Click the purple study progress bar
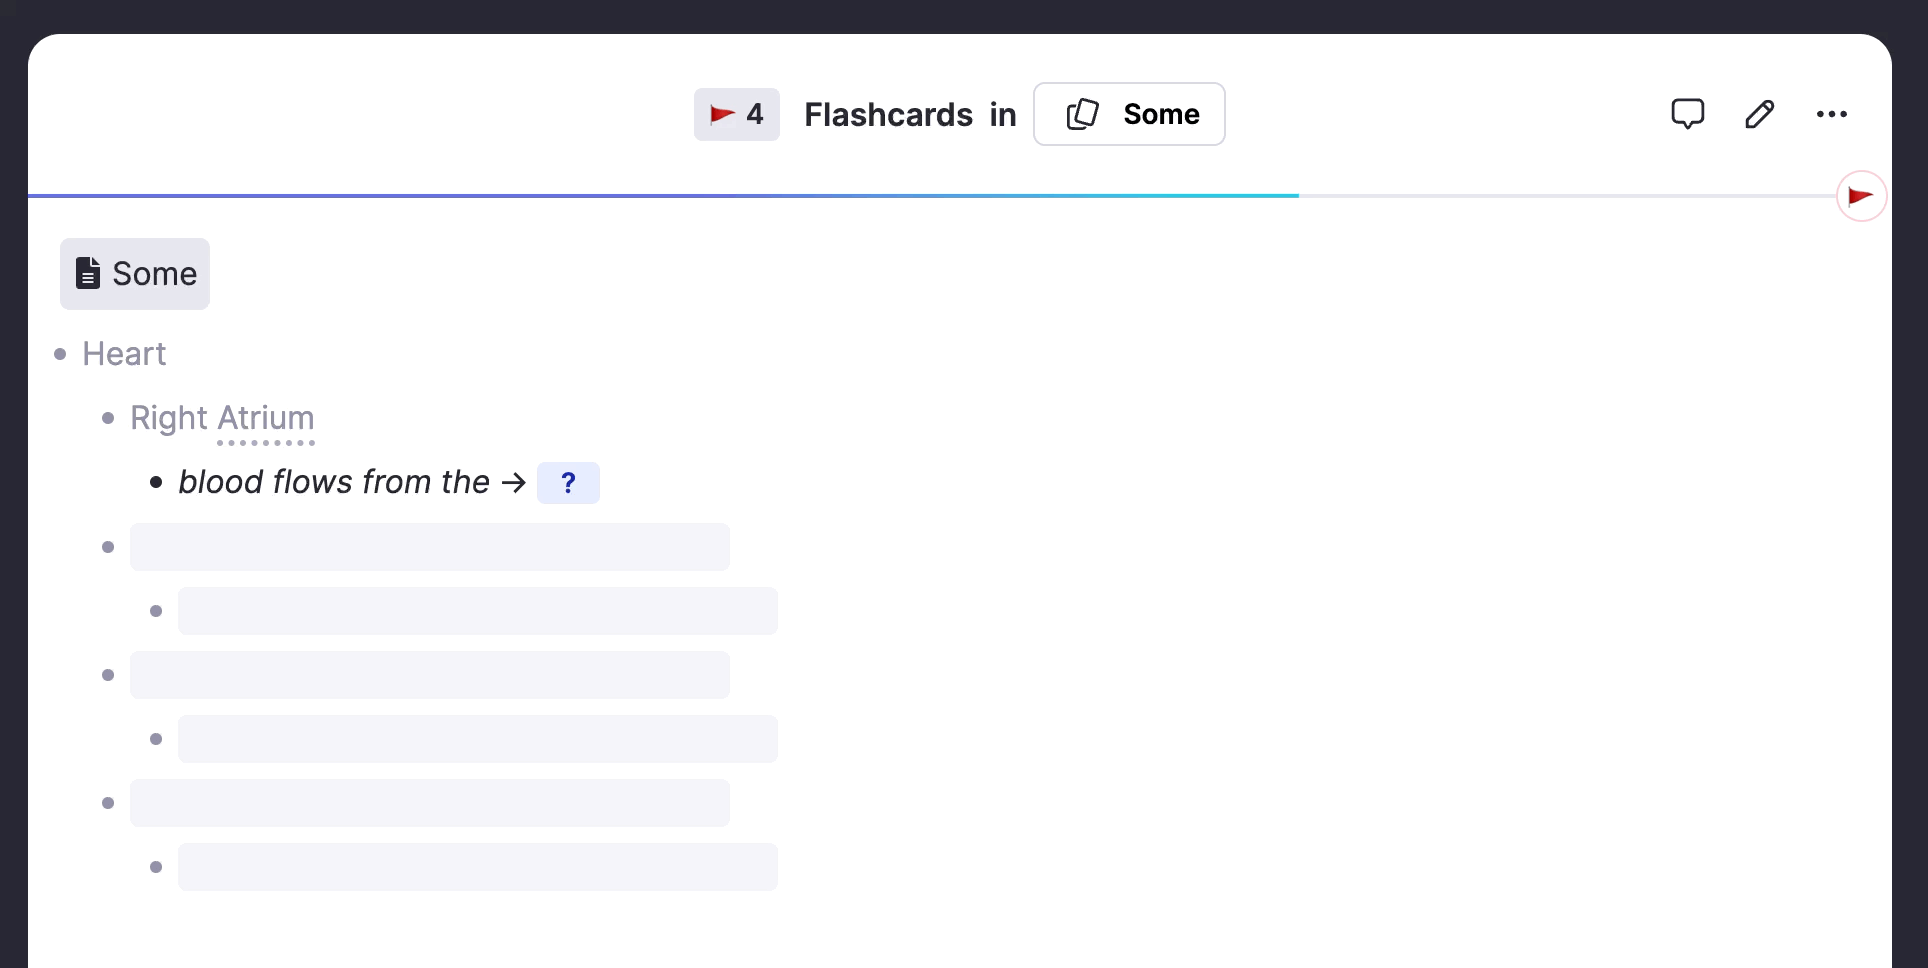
* * *
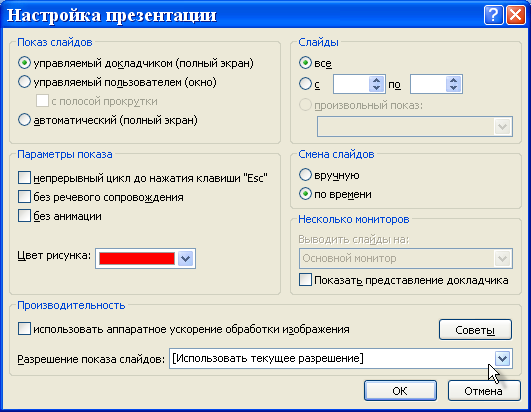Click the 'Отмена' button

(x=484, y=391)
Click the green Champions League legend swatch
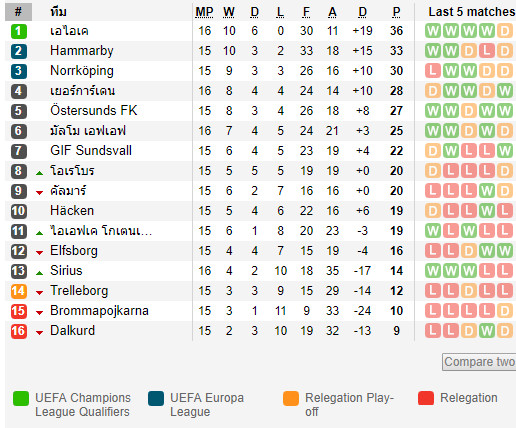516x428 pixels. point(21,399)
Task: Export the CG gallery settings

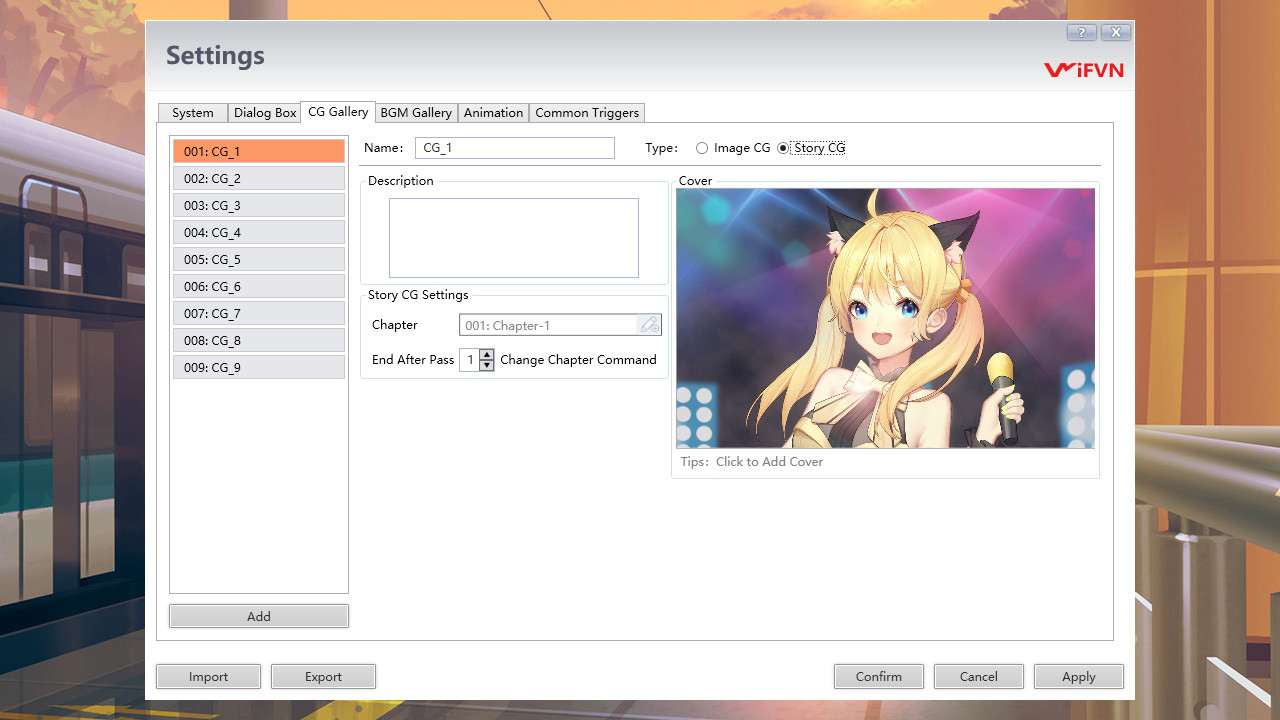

■ What the task asks
Rewrite the data starting with the line with "Click the green" and going on through the line with "Task: Export the CG gallery settings", with "swatch" replaced by "marker" and nothing else changed. Leave the pictures out of your answer.

■ Solution below
Click the green Champions League legend marker
516x428 pixels. point(21,399)
Task: Export the CG gallery settings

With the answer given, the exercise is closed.